Return every line below that contains the string "height", copying each one in full.

Element and text position data:
━━━

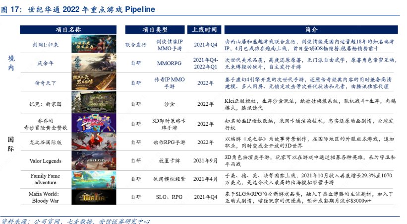
Task: Click the 联合发行 cell in first row
Action: tap(135, 45)
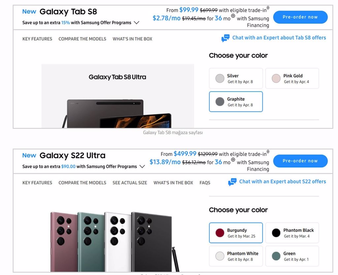Click the Green color swatch circle
The width and height of the screenshot is (338, 275).
tap(276, 256)
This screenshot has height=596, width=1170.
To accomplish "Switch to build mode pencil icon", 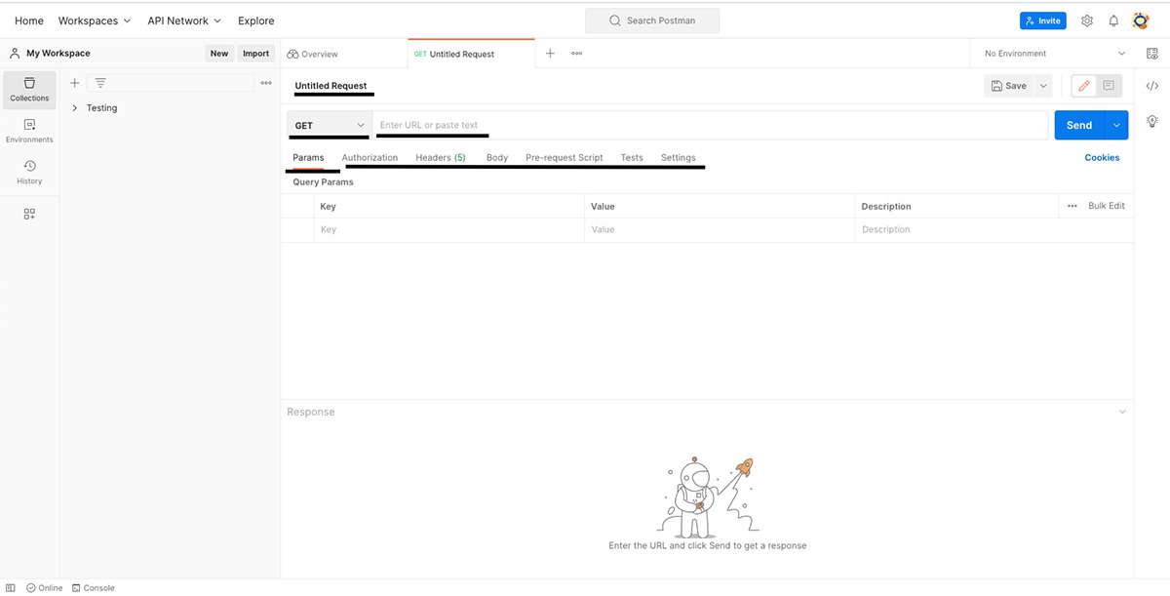I will [1083, 86].
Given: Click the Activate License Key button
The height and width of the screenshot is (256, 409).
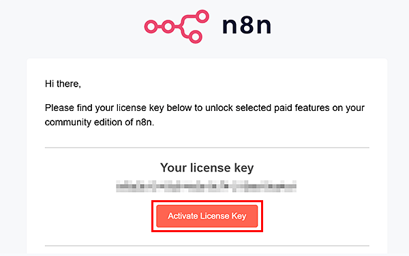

━━━

● Reply:
The width and height of the screenshot is (338, 275).
This screenshot has height=596, width=1170.
The height and width of the screenshot is (256, 409).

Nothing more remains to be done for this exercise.